Exercise directions: Nothing but the text belongs in the answer: the listing below, copied exactly, without pictures.

[Exercise data]

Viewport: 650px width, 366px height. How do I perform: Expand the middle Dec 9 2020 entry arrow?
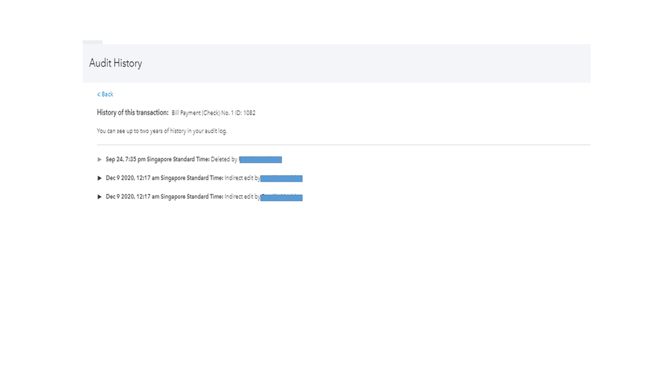tap(100, 178)
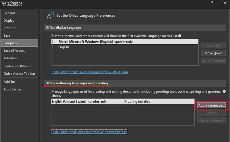Open Customize Ribbon settings
Screen dimensions: 230x142
point(17,66)
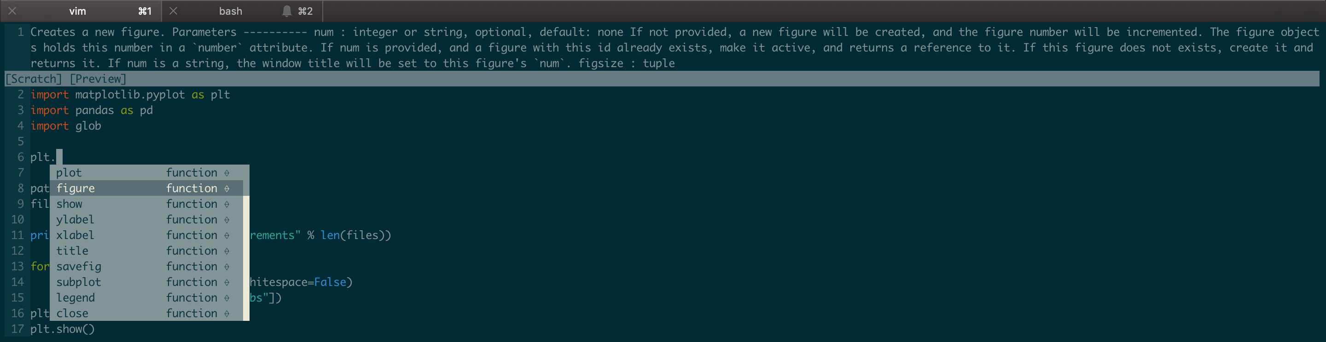Select figure from the completion popup
Viewport: 1326px width, 342px height.
[x=75, y=188]
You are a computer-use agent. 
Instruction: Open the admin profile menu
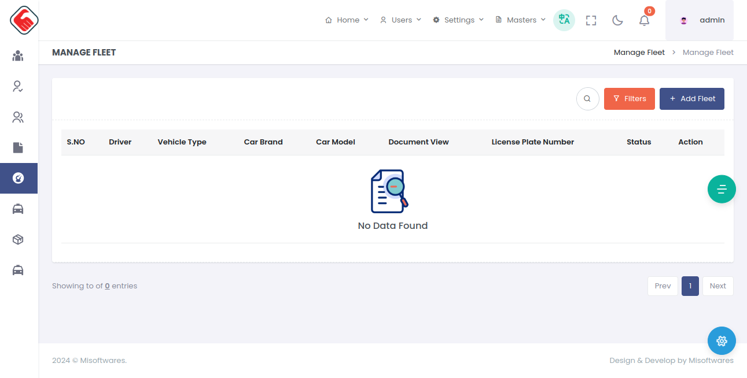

[/Exercise data]

Exercise output:
Viewport: 650px width, 366px height. How do I perform: Expand the middle Dec 9 2020 entry arrow?
tap(100, 178)
Open Customize Ribbon settings
Screen dimensions: 230x142
point(17,66)
Select figure from the completion popup
Viewport: 1326px width, 342px height.
[x=75, y=188]
You are a computer-use agent. 
Instruction: Open the admin profile menu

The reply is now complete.